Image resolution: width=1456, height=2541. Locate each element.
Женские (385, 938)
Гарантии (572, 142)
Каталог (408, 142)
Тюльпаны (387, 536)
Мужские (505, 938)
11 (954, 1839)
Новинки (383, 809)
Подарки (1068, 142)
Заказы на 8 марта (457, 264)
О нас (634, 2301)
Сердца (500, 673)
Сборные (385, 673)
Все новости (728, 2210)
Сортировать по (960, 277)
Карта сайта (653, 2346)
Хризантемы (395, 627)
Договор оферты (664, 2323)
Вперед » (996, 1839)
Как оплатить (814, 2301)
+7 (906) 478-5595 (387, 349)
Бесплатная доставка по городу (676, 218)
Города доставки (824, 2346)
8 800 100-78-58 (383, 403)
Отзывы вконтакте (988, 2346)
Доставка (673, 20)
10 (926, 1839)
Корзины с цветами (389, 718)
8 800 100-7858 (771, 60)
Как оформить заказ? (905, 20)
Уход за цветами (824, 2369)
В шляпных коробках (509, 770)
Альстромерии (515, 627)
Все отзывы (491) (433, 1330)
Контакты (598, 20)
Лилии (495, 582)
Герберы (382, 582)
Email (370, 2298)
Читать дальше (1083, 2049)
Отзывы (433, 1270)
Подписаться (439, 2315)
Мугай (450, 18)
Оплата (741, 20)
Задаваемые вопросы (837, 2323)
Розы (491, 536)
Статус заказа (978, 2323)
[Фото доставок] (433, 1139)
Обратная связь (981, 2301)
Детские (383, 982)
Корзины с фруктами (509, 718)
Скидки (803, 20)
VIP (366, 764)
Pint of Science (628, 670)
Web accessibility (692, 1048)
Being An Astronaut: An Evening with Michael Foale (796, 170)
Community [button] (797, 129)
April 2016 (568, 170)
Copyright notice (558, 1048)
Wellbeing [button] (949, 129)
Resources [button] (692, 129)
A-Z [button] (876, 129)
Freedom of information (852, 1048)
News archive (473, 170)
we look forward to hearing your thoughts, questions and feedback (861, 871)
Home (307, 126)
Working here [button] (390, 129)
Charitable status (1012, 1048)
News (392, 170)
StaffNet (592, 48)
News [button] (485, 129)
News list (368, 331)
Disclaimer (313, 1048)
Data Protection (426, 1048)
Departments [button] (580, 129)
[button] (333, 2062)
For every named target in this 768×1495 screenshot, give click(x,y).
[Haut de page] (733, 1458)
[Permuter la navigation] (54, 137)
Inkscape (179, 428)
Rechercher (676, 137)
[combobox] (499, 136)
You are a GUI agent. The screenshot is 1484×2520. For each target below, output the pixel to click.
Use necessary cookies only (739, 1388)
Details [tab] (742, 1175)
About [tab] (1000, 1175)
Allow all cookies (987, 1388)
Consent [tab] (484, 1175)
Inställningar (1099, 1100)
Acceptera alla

════

▶ _To do_
Repeat exactly, and only, the lines of the records above, starting with the line that contains "Детские (383, 982)" and ending with the final line, both included.

▶ _Problem solution_
Детские (383, 982)
Корзины с фруктами (509, 718)
Скидки (803, 20)
VIP (366, 764)
Pint of Science (628, 670)
Web accessibility (692, 1048)
Being An Astronaut: An Evening with Michael Foale (796, 170)
Community [button] (797, 129)
April 2016 (568, 170)
Copyright notice (558, 1048)
Wellbeing [button] (949, 129)
Resources [button] (692, 129)
A-Z [button] (876, 129)
Freedom of information (852, 1048)
News archive (473, 170)
we look forward to hearing your thoughts, questions and feedback (861, 871)
Home (307, 126)
Working here [button] (390, 129)
Charitable status (1012, 1048)
News (392, 170)
StaffNet (592, 48)
News [button] (485, 129)
News list (368, 331)
Disclaimer (313, 1048)
Data Protection (426, 1048)
Departments [button] (580, 129)
[button] (333, 2062)
For every named target in this 768×1495 screenshot, give click(x,y).
[Haut de page] (733, 1458)
[Permuter la navigation] (54, 137)
Inkscape (179, 428)
Rechercher (676, 137)
[combobox] (499, 136)
You are a GUI agent. The screenshot is 1484×2520. For each target below, output the pixel to click.
Use necessary cookies only (739, 1388)
Details [tab] (742, 1175)
About [tab] (1000, 1175)
Allow all cookies (987, 1388)
Consent [tab] (484, 1175)
Inställningar (1099, 1100)
Acceptera alla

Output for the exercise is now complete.